Task statement:
From the line with "Task: Follow the Živnosti link" to the line with "Task: Click the pencil edit icon", retype every line exactly, including those two, and leave out the rest of the data below.

Records for this task:
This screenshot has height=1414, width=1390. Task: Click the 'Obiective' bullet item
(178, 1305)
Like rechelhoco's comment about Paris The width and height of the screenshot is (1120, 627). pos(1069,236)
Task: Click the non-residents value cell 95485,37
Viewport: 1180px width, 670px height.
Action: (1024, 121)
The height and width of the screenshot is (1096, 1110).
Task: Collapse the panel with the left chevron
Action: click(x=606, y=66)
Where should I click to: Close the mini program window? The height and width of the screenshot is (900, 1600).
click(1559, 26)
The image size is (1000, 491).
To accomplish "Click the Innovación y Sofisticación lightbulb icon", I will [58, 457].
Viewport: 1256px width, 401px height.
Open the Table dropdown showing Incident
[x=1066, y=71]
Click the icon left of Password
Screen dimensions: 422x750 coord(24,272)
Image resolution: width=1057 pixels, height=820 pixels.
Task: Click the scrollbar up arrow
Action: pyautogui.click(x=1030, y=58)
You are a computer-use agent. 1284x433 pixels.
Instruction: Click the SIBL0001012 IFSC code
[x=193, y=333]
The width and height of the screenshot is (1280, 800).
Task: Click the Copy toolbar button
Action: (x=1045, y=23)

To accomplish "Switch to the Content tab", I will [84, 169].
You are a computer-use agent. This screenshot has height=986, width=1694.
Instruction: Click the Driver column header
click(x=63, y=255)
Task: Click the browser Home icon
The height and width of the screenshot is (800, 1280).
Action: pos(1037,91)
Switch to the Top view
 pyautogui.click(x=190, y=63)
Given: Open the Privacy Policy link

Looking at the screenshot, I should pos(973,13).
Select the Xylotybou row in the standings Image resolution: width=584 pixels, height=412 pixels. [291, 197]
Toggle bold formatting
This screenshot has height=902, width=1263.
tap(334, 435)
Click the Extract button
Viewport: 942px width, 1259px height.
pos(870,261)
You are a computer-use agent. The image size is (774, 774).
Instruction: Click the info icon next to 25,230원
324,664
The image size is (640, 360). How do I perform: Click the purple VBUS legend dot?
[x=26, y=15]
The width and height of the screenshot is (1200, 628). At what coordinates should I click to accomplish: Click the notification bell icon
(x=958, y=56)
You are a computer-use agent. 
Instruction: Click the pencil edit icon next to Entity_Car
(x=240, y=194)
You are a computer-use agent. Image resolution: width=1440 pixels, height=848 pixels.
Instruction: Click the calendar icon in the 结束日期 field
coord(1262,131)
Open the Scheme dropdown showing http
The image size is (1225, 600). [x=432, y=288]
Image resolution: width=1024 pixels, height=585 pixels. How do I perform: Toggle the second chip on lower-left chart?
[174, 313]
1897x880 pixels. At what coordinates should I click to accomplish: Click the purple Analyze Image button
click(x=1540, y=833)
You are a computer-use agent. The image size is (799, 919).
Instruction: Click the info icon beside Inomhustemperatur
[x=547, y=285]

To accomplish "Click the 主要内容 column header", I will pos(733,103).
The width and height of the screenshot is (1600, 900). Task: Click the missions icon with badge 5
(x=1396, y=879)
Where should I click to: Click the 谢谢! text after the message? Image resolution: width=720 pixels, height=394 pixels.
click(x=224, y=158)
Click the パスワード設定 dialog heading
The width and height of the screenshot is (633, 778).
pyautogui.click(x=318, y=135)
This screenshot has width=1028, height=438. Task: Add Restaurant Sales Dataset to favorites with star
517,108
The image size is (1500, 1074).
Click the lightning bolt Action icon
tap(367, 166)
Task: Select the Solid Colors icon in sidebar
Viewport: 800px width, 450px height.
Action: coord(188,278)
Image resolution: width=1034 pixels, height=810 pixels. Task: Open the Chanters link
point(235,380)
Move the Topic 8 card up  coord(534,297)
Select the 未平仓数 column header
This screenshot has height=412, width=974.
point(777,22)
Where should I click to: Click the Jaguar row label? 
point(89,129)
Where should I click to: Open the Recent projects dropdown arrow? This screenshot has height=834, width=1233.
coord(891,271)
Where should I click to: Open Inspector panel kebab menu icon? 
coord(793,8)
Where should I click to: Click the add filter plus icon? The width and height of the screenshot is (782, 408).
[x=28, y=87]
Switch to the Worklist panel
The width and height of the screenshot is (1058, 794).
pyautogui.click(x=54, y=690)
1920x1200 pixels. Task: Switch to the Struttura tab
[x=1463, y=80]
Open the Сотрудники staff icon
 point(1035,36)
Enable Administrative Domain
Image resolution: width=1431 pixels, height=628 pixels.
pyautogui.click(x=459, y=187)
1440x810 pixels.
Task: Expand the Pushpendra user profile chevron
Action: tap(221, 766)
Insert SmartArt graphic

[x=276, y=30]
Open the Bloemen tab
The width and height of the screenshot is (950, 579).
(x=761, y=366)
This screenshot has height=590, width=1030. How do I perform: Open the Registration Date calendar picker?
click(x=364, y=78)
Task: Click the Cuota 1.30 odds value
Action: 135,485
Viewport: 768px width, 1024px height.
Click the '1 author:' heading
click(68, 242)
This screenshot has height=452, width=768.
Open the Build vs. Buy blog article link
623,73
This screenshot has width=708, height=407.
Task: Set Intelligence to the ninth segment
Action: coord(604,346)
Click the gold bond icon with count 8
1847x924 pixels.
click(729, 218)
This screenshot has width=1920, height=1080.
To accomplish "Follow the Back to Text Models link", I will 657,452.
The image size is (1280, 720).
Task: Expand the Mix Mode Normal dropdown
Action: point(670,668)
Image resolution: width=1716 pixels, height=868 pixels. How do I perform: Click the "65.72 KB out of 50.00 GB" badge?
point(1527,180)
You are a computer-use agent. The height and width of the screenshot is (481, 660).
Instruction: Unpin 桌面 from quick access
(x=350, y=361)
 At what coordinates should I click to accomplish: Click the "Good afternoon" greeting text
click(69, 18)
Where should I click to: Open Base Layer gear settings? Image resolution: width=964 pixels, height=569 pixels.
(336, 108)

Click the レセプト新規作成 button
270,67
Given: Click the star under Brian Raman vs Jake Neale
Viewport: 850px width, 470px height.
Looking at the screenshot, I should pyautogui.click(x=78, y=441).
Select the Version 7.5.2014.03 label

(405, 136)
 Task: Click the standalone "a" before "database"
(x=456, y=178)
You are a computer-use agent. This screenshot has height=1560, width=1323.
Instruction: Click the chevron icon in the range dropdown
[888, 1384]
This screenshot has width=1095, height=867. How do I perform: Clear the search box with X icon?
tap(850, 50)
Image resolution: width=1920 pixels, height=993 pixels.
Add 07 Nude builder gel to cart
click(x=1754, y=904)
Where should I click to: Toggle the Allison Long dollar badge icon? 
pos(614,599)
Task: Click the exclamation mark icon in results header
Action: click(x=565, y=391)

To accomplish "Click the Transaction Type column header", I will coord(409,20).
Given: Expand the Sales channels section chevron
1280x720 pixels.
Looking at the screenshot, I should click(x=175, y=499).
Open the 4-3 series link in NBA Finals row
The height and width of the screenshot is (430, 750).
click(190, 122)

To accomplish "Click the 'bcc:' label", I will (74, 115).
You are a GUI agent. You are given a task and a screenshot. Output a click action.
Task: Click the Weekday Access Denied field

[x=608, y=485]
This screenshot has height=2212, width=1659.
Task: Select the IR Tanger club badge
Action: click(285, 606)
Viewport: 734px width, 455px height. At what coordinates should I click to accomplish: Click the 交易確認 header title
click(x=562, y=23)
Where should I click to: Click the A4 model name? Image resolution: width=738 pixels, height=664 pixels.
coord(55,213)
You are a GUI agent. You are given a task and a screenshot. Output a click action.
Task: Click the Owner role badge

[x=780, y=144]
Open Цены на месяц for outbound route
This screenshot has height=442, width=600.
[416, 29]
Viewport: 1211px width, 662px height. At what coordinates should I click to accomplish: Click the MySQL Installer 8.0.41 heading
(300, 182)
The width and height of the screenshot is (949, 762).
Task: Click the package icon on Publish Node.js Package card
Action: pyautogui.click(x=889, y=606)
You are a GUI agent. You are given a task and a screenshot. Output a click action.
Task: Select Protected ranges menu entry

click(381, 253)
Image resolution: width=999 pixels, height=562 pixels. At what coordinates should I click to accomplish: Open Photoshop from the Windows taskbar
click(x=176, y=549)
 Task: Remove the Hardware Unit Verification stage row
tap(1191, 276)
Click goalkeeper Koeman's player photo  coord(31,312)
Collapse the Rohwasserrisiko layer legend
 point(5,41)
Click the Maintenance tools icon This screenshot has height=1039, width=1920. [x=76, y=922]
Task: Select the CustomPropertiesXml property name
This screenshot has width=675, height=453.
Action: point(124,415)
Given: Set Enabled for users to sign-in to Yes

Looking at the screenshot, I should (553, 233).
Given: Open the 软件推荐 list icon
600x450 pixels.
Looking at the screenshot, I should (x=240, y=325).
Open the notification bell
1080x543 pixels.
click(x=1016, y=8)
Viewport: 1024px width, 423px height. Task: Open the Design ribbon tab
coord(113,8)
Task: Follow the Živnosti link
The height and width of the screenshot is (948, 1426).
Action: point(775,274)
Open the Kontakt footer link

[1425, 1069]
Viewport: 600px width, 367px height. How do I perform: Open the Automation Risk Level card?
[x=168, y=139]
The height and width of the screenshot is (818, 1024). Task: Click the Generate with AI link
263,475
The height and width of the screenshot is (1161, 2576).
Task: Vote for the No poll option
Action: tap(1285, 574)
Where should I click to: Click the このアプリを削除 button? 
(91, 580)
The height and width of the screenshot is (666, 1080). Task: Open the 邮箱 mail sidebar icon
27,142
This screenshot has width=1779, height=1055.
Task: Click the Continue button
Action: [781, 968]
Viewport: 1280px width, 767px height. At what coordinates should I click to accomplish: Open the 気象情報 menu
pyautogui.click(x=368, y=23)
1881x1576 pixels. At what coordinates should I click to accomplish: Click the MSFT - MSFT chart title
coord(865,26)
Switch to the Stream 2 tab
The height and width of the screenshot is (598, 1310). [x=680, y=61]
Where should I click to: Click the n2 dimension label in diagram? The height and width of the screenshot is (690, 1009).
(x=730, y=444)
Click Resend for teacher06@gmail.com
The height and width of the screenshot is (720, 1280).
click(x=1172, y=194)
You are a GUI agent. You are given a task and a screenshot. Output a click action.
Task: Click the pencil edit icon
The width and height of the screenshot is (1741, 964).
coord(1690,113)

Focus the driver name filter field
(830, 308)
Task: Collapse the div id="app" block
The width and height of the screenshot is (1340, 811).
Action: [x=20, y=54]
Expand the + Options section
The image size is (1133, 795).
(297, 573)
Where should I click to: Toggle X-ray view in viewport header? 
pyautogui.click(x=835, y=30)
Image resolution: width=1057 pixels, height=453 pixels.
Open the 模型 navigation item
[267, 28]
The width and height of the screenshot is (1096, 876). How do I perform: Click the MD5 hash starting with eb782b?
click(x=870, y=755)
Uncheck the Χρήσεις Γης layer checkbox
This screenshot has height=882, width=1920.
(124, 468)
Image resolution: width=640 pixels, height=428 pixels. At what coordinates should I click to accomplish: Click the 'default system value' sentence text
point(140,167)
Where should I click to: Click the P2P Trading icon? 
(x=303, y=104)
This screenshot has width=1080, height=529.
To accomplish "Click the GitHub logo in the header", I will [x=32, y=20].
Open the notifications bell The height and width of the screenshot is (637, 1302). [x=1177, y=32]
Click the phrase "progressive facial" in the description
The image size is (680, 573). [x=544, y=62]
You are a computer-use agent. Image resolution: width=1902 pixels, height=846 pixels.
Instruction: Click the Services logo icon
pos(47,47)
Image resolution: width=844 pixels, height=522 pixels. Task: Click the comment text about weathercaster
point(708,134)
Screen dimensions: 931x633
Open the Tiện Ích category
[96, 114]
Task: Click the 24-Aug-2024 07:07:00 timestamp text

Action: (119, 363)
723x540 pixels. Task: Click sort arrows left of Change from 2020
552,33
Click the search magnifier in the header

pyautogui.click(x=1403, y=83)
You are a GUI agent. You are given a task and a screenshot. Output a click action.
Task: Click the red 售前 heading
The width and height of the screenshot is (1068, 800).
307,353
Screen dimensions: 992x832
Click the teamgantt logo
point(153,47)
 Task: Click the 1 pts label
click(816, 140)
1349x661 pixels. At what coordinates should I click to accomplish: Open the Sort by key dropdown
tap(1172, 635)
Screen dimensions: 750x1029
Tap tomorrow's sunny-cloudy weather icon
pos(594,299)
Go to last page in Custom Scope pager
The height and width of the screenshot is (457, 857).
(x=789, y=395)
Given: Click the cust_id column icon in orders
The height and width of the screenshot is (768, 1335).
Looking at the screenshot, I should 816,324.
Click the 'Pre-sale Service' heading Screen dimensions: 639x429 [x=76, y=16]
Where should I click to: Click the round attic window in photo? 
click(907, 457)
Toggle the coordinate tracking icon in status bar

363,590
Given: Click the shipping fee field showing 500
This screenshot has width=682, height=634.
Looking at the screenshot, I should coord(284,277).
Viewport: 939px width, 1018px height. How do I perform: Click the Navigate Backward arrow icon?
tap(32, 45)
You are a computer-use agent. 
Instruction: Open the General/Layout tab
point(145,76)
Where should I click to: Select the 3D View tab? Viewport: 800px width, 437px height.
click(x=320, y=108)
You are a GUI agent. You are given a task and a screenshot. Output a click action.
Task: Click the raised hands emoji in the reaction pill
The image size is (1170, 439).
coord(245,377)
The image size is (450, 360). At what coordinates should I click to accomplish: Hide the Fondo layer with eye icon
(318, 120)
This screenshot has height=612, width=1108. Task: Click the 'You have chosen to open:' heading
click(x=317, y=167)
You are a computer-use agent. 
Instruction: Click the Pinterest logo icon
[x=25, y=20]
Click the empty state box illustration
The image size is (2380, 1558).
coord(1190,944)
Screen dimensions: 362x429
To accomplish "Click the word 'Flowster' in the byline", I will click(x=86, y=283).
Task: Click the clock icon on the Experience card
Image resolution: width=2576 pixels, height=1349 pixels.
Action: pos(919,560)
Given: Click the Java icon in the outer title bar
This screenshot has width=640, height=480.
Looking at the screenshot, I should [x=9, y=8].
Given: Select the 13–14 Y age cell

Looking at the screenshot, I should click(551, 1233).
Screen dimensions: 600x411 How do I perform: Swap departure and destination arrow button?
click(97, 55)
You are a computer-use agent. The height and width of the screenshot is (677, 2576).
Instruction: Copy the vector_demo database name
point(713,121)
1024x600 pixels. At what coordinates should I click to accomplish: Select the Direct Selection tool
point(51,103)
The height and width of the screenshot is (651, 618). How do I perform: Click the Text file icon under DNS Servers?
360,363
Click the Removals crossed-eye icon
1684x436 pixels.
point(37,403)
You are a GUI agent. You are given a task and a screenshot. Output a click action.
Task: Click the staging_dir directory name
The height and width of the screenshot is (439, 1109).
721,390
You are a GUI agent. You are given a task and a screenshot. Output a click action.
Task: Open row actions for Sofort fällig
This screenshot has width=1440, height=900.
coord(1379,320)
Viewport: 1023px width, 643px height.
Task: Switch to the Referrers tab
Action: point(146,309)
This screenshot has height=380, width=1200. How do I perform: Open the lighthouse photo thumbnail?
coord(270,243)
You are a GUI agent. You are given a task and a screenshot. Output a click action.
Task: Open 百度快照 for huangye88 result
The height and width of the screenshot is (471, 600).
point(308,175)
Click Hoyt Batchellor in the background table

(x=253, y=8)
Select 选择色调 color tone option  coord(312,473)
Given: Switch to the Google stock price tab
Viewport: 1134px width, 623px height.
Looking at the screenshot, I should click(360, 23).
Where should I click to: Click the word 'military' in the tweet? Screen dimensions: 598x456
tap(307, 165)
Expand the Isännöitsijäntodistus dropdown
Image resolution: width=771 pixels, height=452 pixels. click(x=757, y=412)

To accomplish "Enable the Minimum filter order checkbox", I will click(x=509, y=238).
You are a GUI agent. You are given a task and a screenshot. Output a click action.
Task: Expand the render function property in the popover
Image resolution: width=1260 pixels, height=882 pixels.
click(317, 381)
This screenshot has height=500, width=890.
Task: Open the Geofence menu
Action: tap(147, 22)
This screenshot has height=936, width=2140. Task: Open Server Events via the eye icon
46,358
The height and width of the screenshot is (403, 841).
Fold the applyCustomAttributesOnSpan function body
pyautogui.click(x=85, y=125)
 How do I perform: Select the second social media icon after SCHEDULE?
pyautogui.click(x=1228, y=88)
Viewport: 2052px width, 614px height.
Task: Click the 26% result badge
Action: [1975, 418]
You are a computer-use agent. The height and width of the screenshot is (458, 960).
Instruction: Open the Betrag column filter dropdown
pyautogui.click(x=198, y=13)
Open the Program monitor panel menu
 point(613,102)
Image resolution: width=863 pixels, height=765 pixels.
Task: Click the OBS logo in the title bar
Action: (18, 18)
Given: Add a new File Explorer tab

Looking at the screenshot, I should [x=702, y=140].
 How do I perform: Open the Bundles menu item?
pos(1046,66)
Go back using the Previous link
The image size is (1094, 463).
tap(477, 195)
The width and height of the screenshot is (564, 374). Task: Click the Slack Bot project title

Solved exercise:
Task: Follow the Živnosti link
The height and width of the screenshot is (948, 1426).
Action: point(775,274)
Open the Kontakt footer link

[1425, 1069]
Viewport: 600px width, 367px height. How do I perform: Open the Automation Risk Level card?
[x=168, y=139]
The height and width of the screenshot is (818, 1024). Task: Click the Generate with AI link
263,475
The height and width of the screenshot is (1161, 2576).
Task: Vote for the No poll option
Action: tap(1285, 574)
Where should I click to: Click the このアプリを削除 button? 
(91, 580)
The height and width of the screenshot is (666, 1080). Task: Open the 邮箱 mail sidebar icon
27,142
This screenshot has width=1779, height=1055.
Task: Click the Continue button
Action: [781, 968]
Viewport: 1280px width, 767px height. At what coordinates should I click to accomplish: Open the 気象情報 menu
pyautogui.click(x=368, y=23)
1881x1576 pixels. At what coordinates should I click to accomplish: Click the MSFT - MSFT chart title
coord(865,26)
Switch to the Stream 2 tab
The height and width of the screenshot is (598, 1310). [x=680, y=61]
Where should I click to: Click the n2 dimension label in diagram? The height and width of the screenshot is (690, 1009).
(x=730, y=444)
Click Resend for teacher06@gmail.com
The height and width of the screenshot is (720, 1280).
click(x=1172, y=194)
You are a GUI agent. You are given a task and a screenshot. Output a click action.
Task: Click the pencil edit icon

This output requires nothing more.